A different version of this posting was previously published on the website of Pacific Energy Development Corporation

Thursday, March 05, 2015

IEA Sees Fundamental Shifts in the Current Oil Price Drop

  • The IEA's latest medium-term oil forecast is a useful update to the thinking behind its current long-term outlook, which predated much of the current price drop.
  • They expect shale output to be relatively resilient and rely on Iraq's capacity to expand output in spite of significant security risks.
When the International Energy Agency issued its most recent long-term energy forecast last November 12th, Brent crude oil traded just above $80 per barrel. At that point it had fallen only half as far as it would by January 2015, compared to its June 2014 high of $115. As a result, the IEA's assessment of the price drop in its 2015 World Energy Outlook was incomplete, to say the least. The agency's Medium-Term Oil Market Report, issued in February, provides a necessary update and some interesting insights about how--and how far--they envision the oil market recovering.

Anyone expecting the IEA to provide a detailed oil-price forecast for the next five years will be disappointed.
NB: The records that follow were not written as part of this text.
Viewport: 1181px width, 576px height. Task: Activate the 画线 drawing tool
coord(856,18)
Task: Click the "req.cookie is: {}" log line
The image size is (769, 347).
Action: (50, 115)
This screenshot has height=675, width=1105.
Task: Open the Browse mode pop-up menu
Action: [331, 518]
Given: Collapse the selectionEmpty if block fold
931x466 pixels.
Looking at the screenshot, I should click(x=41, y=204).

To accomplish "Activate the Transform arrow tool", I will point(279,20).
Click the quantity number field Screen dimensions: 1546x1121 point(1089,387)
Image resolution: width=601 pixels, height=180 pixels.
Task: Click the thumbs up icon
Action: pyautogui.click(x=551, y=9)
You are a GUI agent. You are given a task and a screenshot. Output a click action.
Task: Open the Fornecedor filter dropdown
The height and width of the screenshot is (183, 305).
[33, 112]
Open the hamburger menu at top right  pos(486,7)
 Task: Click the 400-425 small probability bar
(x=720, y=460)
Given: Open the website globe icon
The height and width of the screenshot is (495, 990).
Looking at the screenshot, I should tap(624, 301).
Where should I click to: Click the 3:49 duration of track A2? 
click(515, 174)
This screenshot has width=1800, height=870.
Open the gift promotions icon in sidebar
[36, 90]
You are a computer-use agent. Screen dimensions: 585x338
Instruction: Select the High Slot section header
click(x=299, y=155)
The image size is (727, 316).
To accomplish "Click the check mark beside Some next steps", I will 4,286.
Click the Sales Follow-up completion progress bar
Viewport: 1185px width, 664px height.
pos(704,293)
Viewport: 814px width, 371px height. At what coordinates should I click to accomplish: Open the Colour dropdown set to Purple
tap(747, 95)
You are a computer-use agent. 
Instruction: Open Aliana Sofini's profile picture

The current report reproduces recent oil futures price curves and generally endorses the consensus that prices won't rise as high as the level from which they have just fallen, at least by the end of the decade. At the same time, in the Executive Summary they remind their audience, "The futures market's record as price forecaster is of course notoriously mixed."  Six months ago West Texas Intermediate Crude for delivery in April 2015 was selling for around $90/bbl; yesterday it closed under $52. So much for the predictive power of futures markets, as most participants are aware.

The report's analysis of the factors influencing the oil supply and demand balance over the next five years is more useful. First and foremost, it recognizes that the factors contributing to this price correction bear little resemblance to the price drops of 1998 and 2008, and share only a few common threads with the big correction of 1986, chiefly involving OPEC's behavior. The biggest differences relate to the nature of the North American shale sector, which drove strong non-OPEC supply growth for the last several years, and the economic and policy factors--slowing growth in China, subsidy phaseouts, and currency depreciation-- likely to dampen the global demand response to cheaper oil.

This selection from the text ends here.